The message that spurs these teams to participate meaningfully in the DPIA process will vary. In some cases, buy-in might arise from a shared understanding that the company needs to align on whether its current practices are sufficient to protect against known risks. In other instances, a clear message of support from the top of the organization might be necessary.
In short, there isn't a single format or process that will work for everyone. However, recognizing that the stakes involved in DPIAs are significant and planning accordingly are first steps toward identifying which processing activities to tackle first and how to go about it.
Sensitive Personal Information
In addition to triggering a DPIA obligation, SPI processing under state laws and emerging enforcement precedent may require opt-in consent. Identifying SPI collection and use is therefore a growing priority for many privacy professionals.
But the expansive definition of SPI under state privacy laws is only part of the equation. Sector-specific laws, such as the Health Insurance Portability and Accountability Act (HIPAA) Privacy Rule and the Illinois Biometric Information Privacy Act, expand the range of sensitive data that receives heightened protections. These laws have become an increasing focus for regulators and the plaintiffs' bar at the same time that data from these sectors is becoming more valuable for new services and, in some instances, advertising.
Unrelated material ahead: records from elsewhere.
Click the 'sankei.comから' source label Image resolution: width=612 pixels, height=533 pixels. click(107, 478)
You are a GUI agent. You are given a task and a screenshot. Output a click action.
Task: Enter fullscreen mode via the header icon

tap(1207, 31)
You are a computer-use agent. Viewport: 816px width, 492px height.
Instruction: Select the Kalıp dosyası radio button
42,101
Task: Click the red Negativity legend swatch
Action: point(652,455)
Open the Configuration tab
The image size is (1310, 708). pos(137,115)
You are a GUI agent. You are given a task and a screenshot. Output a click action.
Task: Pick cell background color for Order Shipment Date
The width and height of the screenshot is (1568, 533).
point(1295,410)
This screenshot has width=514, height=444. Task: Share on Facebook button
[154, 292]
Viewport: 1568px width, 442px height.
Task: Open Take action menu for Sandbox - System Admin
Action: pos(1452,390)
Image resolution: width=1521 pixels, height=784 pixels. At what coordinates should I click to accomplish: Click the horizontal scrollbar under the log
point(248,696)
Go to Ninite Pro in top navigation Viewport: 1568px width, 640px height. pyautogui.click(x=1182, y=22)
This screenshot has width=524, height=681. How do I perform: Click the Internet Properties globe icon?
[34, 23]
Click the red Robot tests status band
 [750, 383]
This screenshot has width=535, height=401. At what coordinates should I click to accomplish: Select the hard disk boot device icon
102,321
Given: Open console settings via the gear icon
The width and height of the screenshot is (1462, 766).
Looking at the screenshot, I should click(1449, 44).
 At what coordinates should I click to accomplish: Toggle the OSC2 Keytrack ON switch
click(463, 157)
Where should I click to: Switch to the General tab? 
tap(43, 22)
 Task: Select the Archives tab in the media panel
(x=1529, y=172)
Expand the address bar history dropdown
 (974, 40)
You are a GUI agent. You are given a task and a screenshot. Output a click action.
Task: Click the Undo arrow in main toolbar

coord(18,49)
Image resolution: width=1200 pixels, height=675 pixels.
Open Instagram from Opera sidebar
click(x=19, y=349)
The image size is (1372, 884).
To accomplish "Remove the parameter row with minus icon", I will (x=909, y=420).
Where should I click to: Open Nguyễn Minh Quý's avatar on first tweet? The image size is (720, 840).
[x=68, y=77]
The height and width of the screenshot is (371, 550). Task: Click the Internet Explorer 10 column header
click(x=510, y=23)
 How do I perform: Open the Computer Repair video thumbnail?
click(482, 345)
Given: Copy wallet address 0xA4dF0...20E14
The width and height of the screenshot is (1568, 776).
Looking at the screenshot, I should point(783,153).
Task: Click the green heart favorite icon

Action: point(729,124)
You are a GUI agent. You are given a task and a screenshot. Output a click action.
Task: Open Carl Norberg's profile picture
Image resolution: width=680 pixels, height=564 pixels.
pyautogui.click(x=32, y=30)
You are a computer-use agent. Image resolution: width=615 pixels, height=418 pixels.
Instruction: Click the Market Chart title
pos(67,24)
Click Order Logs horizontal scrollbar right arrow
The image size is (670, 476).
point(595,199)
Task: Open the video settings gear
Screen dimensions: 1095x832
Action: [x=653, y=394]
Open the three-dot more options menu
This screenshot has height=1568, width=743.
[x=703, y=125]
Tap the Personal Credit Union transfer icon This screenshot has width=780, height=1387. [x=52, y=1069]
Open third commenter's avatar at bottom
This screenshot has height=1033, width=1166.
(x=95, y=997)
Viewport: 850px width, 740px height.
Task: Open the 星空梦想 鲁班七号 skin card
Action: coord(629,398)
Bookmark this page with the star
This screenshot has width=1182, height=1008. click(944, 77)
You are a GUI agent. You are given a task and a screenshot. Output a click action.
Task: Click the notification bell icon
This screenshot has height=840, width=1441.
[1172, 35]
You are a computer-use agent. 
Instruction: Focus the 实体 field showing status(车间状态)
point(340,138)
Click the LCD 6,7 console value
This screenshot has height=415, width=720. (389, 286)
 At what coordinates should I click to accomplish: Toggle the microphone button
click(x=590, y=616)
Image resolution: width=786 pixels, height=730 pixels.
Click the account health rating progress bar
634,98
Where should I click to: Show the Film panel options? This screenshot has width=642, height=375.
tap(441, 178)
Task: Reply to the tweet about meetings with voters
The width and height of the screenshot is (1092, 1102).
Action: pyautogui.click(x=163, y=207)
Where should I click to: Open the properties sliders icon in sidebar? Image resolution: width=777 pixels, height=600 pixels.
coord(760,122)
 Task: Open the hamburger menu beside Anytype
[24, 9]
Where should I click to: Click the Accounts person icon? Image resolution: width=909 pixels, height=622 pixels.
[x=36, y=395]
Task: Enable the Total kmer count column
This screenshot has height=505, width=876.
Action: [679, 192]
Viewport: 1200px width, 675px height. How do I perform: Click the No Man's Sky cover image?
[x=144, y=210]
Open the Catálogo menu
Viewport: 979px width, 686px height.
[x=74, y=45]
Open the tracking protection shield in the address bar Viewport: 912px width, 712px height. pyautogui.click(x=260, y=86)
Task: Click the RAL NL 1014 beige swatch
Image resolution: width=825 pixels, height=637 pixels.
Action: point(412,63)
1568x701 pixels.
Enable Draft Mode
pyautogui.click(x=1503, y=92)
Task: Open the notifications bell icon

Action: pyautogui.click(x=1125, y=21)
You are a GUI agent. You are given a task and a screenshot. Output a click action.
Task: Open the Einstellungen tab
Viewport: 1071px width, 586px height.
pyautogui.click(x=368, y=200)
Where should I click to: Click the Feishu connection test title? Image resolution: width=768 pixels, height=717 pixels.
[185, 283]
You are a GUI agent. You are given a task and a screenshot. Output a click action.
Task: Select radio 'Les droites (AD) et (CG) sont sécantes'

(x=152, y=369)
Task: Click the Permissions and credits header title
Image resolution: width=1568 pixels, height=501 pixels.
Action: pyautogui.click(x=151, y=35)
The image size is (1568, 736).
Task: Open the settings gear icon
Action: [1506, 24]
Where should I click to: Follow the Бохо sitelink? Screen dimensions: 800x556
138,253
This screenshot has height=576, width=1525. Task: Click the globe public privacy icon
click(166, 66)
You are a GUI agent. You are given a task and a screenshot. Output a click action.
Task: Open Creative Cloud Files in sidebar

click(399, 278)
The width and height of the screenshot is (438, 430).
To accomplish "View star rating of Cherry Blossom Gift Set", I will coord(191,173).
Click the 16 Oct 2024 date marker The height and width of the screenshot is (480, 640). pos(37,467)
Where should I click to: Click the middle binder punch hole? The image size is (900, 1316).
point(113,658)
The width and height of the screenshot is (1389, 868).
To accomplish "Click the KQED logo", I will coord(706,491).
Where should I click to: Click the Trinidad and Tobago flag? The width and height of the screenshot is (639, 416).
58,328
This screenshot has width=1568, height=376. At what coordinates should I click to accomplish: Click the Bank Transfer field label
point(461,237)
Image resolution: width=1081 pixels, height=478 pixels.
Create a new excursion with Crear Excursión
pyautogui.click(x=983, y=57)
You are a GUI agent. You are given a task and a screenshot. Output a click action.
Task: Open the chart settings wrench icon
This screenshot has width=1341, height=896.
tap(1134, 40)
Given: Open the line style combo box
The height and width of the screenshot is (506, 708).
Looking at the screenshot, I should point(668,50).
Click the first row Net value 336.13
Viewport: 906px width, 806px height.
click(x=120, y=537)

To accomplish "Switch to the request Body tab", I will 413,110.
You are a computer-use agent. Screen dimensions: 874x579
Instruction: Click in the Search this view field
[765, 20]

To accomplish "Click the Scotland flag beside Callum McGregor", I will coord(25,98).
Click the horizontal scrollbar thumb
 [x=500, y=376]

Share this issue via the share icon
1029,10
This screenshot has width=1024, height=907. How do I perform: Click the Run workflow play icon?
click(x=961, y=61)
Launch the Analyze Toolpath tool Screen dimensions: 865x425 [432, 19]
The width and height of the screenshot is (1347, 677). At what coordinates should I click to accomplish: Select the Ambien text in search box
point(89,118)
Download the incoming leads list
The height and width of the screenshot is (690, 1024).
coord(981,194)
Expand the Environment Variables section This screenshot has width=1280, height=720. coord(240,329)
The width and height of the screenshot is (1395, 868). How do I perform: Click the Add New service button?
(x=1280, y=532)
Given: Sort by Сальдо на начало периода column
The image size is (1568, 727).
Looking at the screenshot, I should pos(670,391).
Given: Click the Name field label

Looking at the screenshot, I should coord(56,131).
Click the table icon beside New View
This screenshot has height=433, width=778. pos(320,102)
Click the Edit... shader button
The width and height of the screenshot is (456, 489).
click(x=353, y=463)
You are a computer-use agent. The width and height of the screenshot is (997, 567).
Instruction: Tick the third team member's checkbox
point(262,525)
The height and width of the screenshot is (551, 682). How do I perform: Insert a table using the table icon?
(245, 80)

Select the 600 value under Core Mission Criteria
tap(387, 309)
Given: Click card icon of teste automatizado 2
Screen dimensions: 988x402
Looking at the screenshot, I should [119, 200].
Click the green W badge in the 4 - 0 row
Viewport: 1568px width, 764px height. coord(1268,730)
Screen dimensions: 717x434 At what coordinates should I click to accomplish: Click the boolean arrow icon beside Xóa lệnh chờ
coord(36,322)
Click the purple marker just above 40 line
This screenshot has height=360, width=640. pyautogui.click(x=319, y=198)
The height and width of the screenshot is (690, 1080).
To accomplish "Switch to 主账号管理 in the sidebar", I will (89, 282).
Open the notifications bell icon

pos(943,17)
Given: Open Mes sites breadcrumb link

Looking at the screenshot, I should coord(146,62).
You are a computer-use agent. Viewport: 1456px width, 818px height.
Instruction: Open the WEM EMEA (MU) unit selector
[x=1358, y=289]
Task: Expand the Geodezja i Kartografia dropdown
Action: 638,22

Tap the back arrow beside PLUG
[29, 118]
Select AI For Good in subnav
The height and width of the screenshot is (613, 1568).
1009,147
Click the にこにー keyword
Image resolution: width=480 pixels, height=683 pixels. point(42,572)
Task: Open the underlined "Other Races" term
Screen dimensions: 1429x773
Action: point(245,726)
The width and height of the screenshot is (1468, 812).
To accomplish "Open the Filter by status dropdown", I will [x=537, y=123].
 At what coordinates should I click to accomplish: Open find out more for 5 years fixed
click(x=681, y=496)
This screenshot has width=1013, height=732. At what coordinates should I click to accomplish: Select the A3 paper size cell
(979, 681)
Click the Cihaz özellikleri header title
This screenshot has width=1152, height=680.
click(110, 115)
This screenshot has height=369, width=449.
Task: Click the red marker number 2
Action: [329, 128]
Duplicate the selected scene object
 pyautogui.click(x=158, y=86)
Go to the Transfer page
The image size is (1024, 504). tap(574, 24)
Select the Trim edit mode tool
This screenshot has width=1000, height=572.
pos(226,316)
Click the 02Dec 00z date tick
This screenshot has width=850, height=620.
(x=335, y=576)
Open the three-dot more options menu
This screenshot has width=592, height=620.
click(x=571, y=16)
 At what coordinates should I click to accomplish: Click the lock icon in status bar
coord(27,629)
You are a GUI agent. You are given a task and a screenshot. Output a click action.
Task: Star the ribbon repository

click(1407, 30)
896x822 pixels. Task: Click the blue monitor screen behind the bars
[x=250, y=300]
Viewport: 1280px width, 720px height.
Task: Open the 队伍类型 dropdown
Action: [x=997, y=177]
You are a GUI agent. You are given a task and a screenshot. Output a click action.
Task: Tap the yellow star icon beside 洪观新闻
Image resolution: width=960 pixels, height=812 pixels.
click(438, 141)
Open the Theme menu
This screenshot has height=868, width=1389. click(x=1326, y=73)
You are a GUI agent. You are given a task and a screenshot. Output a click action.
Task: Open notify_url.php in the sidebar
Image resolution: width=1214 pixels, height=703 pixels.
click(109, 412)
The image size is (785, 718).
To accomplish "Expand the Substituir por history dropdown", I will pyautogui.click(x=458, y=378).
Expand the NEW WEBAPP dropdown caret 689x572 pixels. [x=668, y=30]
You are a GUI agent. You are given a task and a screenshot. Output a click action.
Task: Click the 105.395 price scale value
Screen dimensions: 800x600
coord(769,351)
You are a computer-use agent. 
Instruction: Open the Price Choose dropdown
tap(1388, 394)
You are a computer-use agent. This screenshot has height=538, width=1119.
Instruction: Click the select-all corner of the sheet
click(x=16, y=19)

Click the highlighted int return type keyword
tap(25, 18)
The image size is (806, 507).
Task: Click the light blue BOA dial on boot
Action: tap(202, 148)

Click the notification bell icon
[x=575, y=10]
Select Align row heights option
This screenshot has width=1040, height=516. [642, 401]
Where SPI is used in marketing and advertising, companies face compliance challenges and potential exposure to private suits. Using alternatives to SPI can mitigate these risks. For example, in lieu of SPI, some companies are exploring the use of aggregated demographic data to power insights or target advertising based on non-sensitive purchasing behavior.
Practical approach to SPI
- Cataloging data starts with thoughtful DPIAs and a robust understanding of the business use cases with SPI.
- Consent is the baseline expectation for SPI processing. Consider building a consent management infrastructure that accounts for both direct collection and sourced (or inferred) data.
- Explore emerging alternatives to SPI and implement mitigation measures in the meantime.
- Think for today and for tomorrow. Short-term and long-term plans are crucial for developing a comprehensive and durable risk-management strategy. Set a cadence to revisit the plans.
Data Deletion Obligations
All comprehensive state privacy laws that have been enacted so far give consumers the right to request deletion. State laws vary in the level of detail they provide about deletion - regulations in California and Colorado are quite specific in their procedures - but all provide significant leeway to retain data for internal purposes that are reasonably aligned with consumers' expectations. In practice, it is not uncommon to preserve some data to meet operational needs or comply with legal obligations.
This leads to two challenges. First, companies need to communicate clearly with consumers, service providers, and third parties about how they're fulfilling deletion requests. Second, companies need ways to ensure that data they keep under an exemption is not used for other purposes.
A few practical steps can help:
- Prior to developing a process for responding to deletion requests, map out your data to understand what personal information you have, where it is located, and with whom you share it. Identify any legal obligations surrounding how long you must keep it, including any minimum retention periods.
- Develop and maintain systems to notify service providers and third parties about data deletion requests. Methods for sending deletion requests to partners vary widely, from self-serve, automated interfaces to ad hoc requests that are handled case-by-case, so be prepared to work with a wide range of processes.
- Communicate clearly with consumers about deletion requests, whether the request will be approved in whole, in part, or not at all.
The content of this article is intended to provide a general guide to the subject matter. Specialist advice should be sought about your specific circumstances.